+++ DATA FOR ANALYSIS +++

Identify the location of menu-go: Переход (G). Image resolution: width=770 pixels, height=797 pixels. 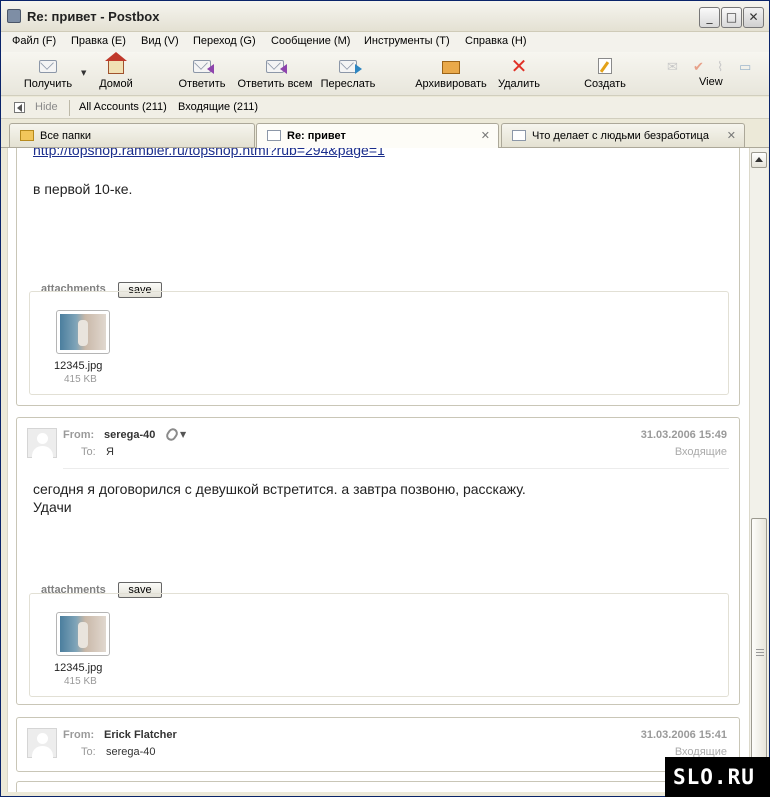
(224, 41).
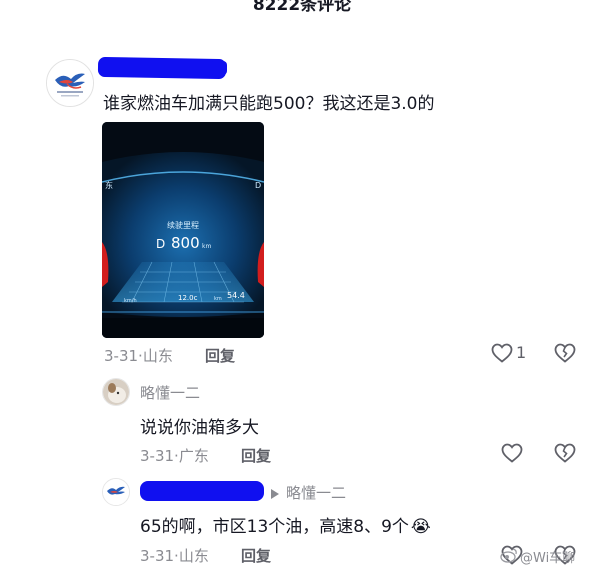 The height and width of the screenshot is (575, 604). Describe the element at coordinates (302, 8) in the screenshot. I see `comment-count-title: 8222条评论` at that location.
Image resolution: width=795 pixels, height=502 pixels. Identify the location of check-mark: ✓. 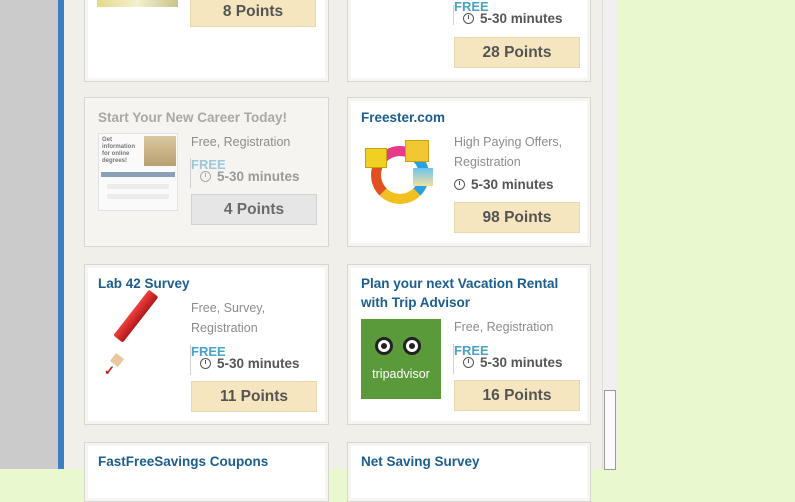
(110, 370).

+++

■ EXERCISE GOAL ■
Format the lines of the data above, from the line containing "Image resolution: width=795" through the end of the data, as a JSON list of strings with one string per line and blank lines omitted. Leave the pictures out of the answer.

■ RESULT OF THE EXERCISE ■
[
  "Image resolution: width=795 pixels, height=502 pixels. Identify the location of check-mark: ✓. ",
  "(110, 370)."
]